None of Schiller’s defenses for the approval process are surprising: he says that Apple has built a store that people can trust, and that between the downloading, billing, and transfering to the phone “it all just works.” Schiller also points out the App Store’s ability to offer parental controls because screeners can categorize apps into different age ratings. Of course, he doesn’t mention that Apple also likes keeping control over the platform because it lets them block anything that could potentially compete with its own products.

As he’s done before, Schiller did admit to some of the App Store’s faults. Hesseldahl asked about the recent Rogue Amoeba debacle, which saw the popular Mac developer’s app rejected because it used some icons that Apple objected to for clearly ridiculous reasons apparently having to do with copyright. Schiller didn’t comment on that case in particular, but addressed some of Apple’s issues with copyright: “We need to delineate something that might confuse the customer and be an inappropriate use of a trademark from something that’s just referring to a product for the sake of compatibility… We’re trying to learn and expand the rules to make it fair for everyone”. The article then notes that Rogue Amoeba will be resubmitting its application with its original icons, presumably with the understanding that it will be approved.

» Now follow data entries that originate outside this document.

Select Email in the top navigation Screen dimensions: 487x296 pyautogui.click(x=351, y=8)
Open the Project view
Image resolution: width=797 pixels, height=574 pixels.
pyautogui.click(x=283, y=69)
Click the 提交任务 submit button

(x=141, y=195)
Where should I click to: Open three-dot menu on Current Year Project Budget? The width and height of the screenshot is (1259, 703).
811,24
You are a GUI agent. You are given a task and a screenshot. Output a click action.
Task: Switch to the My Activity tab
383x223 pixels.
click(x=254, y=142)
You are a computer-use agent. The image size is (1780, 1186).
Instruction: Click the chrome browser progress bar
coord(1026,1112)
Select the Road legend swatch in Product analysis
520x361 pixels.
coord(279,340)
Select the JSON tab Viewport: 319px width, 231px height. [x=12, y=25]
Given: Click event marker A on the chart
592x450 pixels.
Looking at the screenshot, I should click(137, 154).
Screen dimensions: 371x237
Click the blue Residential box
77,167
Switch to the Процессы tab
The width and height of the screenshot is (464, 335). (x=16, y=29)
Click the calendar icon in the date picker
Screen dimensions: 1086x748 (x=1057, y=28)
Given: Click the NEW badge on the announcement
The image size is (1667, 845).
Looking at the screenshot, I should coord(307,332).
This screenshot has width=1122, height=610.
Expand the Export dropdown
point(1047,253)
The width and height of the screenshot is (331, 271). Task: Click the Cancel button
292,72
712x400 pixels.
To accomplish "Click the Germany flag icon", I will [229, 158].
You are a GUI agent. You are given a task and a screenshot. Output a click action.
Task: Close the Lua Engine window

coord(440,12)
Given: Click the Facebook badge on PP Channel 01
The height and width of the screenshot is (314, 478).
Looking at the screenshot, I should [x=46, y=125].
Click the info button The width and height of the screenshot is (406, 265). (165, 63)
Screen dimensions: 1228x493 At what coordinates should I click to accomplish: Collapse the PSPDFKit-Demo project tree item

But to developers who have been dealing with the frustrations of Apple’s platform for many months, none of this is particularly novel or encouraging. Schiller has previously stepped in to fix highly publicized App Store blunders, but nothing changes for the vast majority of developers. Likewise, Schiller has previously said that Apple is working on improving the App Store’s submission process, and while I honestly do think they’re making some improvements, their lack of transparency makes it nearly impossible to tell how much progress has been made. And the steady stream of App Store horror stories isn’t showing any signs of letting up.

Even worse, Schiller implies in the interview that developers actually like the approval process:

Most are approved and some are sent back to the developer. In about 90% of those cases, Apple requests technical fixes—usually for bugs in the software or because something doesn’t work as expected, Schiller says. Developers are generally glad to have this safety net because usually Apple’s review process finds problems they actually want to fix, he says.

This is a laughable statement. Developers may like the concept of having an external QA safety net that helps catch bugs, but not one that’s incredibly inconsistent and penalizes them with extended delays and notoriously bad communication.

Schiller’s interview highlights how badly Apple is underestimating the negative impact the App Store is having on its reputation in the developer community, as Paul Graham recently detailed. Apple may not care about losing a handful of developers to Android, but their shortsighted strategy of answering developer complaints with PR spin rather than transparency and action may hurt them in the long run.